Les téléspectateurs les plus frustres ne perdirent pas de temps en vaines réflexions : ils changèrent immédiatement de canal. Mais les images mortes avaient vraiment contaminé tous les réseaux et ils retombèrent partout sur le même pitoyable spectacle. Il y eut alors des bras au ciel, des jurons accompagnés de pressions nerveuses et compulsives sur les touches des télécommandes, des va-et-vient, des coups de poing sur le dessus des téléviseurs, des saturations de standards téléphoniques…

Le mécontentement fut toutefois de courte durée. Il cessa dès la réapparition des messages publicitaires. Cette diffusion rassura. Elle laissa supposer que le raz de marée n’avait pas tout emporté et qu’il restait encore un espoir de retour à la normale. Chacun revint donc sur son canapé et reprit sa posture habituelle. Il ne fut plus question de continuer à contester, ni de chercher à comprendre, et encore moins de promettre, dès qu’on en aurait le temps, d’aller casser la gueule à l’obscur bureaucrate qu’on venait d’avoir au bout du fil et qui avait prétendu que la chaîne n’était pas responsable, qu’il s’agissait d’un sabotage sans équivalent, l’œuvre sans doute d’illuminés en guerre contre les sociétés de production de la distraction, de la consommation et des loisirs.

Le retour des images mortes, à la fin des publicités, ne provoqua pas de nouvelle colère. La plupart des gens ayant déjà admis qu’il valait mieux se contenter de ce minimum de spectacle plutôt que de ne plus rien avoir à regarder, comme lors d’un précédent incident satellitaire où de la neige s’était mise à voltiger sur les écrans, laissant les spectateurs dans le désarroi. Au bout du compte, on estima que le spectacle en valait bien d’autres. D’aucuns allèrent même jusqu’à trouver quelques qualités à la mise en scène et au manque de jeu des acteurs. D’autres, convaincus qu’ils étaient confrontés à des volontaires engagés dans un concours d’immobilisme, s’impatientèrent de voir lequel se lèverait le premier, et ce qu’il dirait de son expérience et du jeu auquel il venait de participer. Les moins imaginatifs optèrent pour des mannequins, voire des images virtuelles reproduisant à la perfection des postures humaines. Quoi qu’il en soit, l’impassibilité des personnages allongés sur le dos finissait par avoir quelque chose de fascinant, surtout lorsque les caméras montraient les mouches agglutinées sur leurs lèvres et les pourtours de leurs yeux.

Certes, on aurait bien aimé avoir un peu d’enrobage sonore, entendre des voix, une musique, des bruits ; ou bien qu’un fait quelconque se produisît, qu’il y eût en quelque sorte un peu plus d’action – les tourbillons de poussière et les flottements de sacs plastique accrochés aux grillages ne suffisant pas à créer de l’événement – mais la régularité des spots publicitaires et la délivrance savamment orchestrée de détails effaçaient opportunément ces petits griefs.

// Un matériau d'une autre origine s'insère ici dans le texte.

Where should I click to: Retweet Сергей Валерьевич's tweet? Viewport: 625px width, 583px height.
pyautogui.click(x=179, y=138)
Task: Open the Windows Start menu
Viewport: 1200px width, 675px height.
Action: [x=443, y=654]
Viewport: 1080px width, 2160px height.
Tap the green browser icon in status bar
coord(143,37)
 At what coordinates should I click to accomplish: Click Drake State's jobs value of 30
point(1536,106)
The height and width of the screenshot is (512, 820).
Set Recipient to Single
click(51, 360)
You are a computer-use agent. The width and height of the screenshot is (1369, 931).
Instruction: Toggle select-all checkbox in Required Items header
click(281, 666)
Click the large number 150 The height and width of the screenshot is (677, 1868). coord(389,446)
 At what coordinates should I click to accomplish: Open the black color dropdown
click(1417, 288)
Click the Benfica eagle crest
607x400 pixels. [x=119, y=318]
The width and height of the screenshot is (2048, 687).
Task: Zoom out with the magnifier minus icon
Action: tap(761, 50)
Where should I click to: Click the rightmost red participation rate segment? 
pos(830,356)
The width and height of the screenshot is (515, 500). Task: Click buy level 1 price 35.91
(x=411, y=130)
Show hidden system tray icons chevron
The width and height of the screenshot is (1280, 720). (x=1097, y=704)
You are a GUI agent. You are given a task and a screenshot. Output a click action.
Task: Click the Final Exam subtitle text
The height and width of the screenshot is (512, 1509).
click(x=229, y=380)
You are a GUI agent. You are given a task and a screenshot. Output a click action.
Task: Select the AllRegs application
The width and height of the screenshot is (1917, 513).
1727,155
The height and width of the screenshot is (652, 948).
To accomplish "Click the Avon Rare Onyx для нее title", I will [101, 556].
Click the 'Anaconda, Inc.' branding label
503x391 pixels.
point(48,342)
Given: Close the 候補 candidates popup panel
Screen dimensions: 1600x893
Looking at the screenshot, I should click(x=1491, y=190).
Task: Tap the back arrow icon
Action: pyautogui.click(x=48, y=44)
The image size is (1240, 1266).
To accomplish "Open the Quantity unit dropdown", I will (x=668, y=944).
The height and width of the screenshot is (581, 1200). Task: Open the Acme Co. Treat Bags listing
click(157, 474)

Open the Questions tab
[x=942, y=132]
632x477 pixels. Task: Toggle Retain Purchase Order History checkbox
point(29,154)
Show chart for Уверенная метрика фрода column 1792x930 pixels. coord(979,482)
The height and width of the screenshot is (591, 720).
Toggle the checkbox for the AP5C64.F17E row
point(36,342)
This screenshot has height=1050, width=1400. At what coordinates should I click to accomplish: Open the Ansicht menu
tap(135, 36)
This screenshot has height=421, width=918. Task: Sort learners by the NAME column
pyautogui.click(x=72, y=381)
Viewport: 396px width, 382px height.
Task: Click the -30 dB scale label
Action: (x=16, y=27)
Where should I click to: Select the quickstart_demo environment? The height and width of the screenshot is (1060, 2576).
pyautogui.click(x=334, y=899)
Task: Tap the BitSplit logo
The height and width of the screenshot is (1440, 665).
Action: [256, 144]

Bref, à la longue on s’habitua. Car il n’était finalement pas si désagréable que cela de regarder des semblables exposés dans des positions parfois à la limite du grotesque, voire même de l’obscène. À première vue, plusieurs avaient les membres anormalement tordus, comme s’ils avaient été projetés en l’air puis s’étaient écrasés au sol. Il semblait également que des couples avaient eu le temps de se déshabiller et de s’enlacer à même le sol – cette ultime étreinte ne manquait d’ailleurs pas d’interroger.

Quant aux objets, ils brillaient si fortement que, par instants, et aussi bizarre que cela pouvait paraître, les téléspectateurs s’en trouvaient éblouis, forcés de placer la main en visière au-dessus des yeux. Jamais jusqu’alors la télévision n’avait produit un effet aussi aveuglant sur ceux qui la regardaient. Cela finissait par provoquer des démangeaisons sur tout le corps. On se mettait alors à se gratter, à remuer sur son siège, à croiser et décroiser les jambes, à se frotter le visage jusqu’au sang. On mangeait aussi et buvait beaucoup plus d’aliments et de sodas que d’habitude. D’ailleurs, il y avait bien longtemps qu’on n’avait pas autant remué et consommé en regardant la télévision.

Après quelques jours de silence le son revint. Aucune explication ne fut donnée à ce retour qui privilégiait les bruits au détriment des paroles. Ce nouveau fond sonore fut loin de satisfaire. Quel plaisir pouvait-il y avoir, en effet, à entendre des voix numérisées de telle sorte qu’on ne puisse les comprendre, ou des bruits de voitures roulant sur un périphérique qu’on imaginait situé à l’ouest du parking, en contrebas d’un imposant mur de parpaings obstruant l’horizon, ou encore des gazouillis d’oiseaux couplés à des bourdonnements intempestifs d’insectes, sans parler du raffut persistant du vent et de la rumeur journalière d’une foule qui enflait parfois si brutalement qu’elle obligeait à baisser le son.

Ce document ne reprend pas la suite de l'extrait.